▶ _Stated problem_
Put the lines below into a JSON list of strings, one string for each line. Leave out any blank lines.

[Saved data entries]
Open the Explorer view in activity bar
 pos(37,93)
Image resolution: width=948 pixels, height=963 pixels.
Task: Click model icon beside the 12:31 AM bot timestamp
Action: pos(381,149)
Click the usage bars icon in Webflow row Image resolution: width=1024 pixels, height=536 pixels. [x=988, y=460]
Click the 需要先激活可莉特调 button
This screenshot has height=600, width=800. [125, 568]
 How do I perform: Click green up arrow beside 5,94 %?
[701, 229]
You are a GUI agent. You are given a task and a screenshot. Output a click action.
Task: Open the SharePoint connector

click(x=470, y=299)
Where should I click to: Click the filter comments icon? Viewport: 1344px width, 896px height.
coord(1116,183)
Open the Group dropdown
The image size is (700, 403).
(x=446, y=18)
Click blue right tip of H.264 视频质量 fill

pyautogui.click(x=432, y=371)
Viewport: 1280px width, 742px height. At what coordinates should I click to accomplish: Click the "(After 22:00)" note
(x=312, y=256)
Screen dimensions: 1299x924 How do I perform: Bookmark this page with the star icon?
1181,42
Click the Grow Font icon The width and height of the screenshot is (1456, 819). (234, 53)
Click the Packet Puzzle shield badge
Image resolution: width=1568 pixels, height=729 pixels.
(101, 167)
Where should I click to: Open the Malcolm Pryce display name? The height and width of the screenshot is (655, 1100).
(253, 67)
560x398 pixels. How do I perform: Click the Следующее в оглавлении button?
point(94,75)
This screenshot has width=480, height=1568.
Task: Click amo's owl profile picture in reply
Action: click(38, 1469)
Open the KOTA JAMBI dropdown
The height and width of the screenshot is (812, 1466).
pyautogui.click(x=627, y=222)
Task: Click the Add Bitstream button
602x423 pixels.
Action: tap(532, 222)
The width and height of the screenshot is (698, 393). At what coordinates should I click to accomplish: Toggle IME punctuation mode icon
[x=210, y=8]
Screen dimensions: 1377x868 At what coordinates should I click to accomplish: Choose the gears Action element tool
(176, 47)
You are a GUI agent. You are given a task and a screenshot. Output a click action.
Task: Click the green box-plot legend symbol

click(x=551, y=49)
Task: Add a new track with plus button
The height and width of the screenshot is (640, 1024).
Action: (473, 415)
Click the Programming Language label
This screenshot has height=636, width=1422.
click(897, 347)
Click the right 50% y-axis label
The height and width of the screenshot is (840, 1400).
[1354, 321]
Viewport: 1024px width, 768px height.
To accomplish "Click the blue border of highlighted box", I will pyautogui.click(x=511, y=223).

▶ _Exercise answer_
[
  "Open the Explorer view in activity bar",
  " pos(37,93)",
  "Image resolution: width=948 pixels, height=963 pixels.",
  "Task: Click model icon beside the 12:31 AM bot timestamp",
  "Action: pos(381,149)",
  "Click the usage bars icon in Webflow row Image resolution: width=1024 pixels, height=536 pixels. [x=988, y=460]",
  "Click the 需要先激活可莉特调 button",
  "This screenshot has height=600, width=800. [125, 568]",
  " How do I perform: Click green up arrow beside 5,94 %?",
  "[701, 229]",
  "You are a GUI agent. You are given a task and a screenshot. Output a click action.",
  "Task: Open the SharePoint connector",
  "click(x=470, y=299)",
  "Where should I click to: Click the filter comments icon? Viewport: 1344px width, 896px height.",
  "coord(1116,183)",
  "Open the Group dropdown",
  "The image size is (700, 403).",
  "(x=446, y=18)",
  "Click blue right tip of H.264 视频质量 fill",
  "pyautogui.click(x=432, y=371)",
  "Viewport: 1280px width, 742px height. At what coordinates should I click to accomplish: Click the \"(After 22:00)\" note",
  "(x=312, y=256)",
  "Screen dimensions: 1299x924 How do I perform: Bookmark this page with the star icon?",
  "1181,42",
  "Click the Grow Font icon The width and height of the screenshot is (1456, 819). (234, 53)",
  "Click the Packet Puzzle shield badge",
  "Image resolution: width=1568 pixels, height=729 pixels.",
  "(101, 167)",
  "Where should I click to: Open the Malcolm Pryce display name? The height and width of the screenshot is (655, 1100).",
  "(253, 67)",
  "560x398 pixels. How do I perform: Click the Следующее в оглавлении button?",
  "point(94,75)",
  "This screenshot has width=480, height=1568.",
  "Task: Click amo's owl profile picture in reply",
  "Action: click(38, 1469)",
  "Open the KOTA JAMBI dropdown",
  "The height and width of the screenshot is (812, 1466).",
  "pyautogui.click(x=627, y=222)",
  "Task: Click the Add Bitstream button",
  "602x423 pixels.",
  "Action: tap(532, 222)",
  "The width and height of the screenshot is (698, 393). At what coordinates should I click to accomplish: Toggle IME punctuation mode icon",
  "[x=210, y=8]",
  "Screen dimensions: 1377x868 At what coordinates should I click to accomplish: Choose the gears Action element tool",
  "(176, 47)",
  "You are a GUI agent. You are given a task and a screenshot. Output a click action.",
  "Task: Click the green box-plot legend symbol",
  "click(x=551, y=49)",
  "Task: Add a new track with plus button",
  "The height and width of the screenshot is (640, 1024).",
  "Action: (473, 415)",
  "Click the Programming Language label",
  "This screenshot has height=636, width=1422.",
  "click(897, 347)",
  "Click the right 50% y-axis label",
  "The height and width of the screenshot is (840, 1400).",
  "[1354, 321]",
  "Viewport: 1024px width, 768px height.",
  "To accomplish \"Click the blue border of highlighted box\", I will pyautogui.click(x=511, y=223)."
]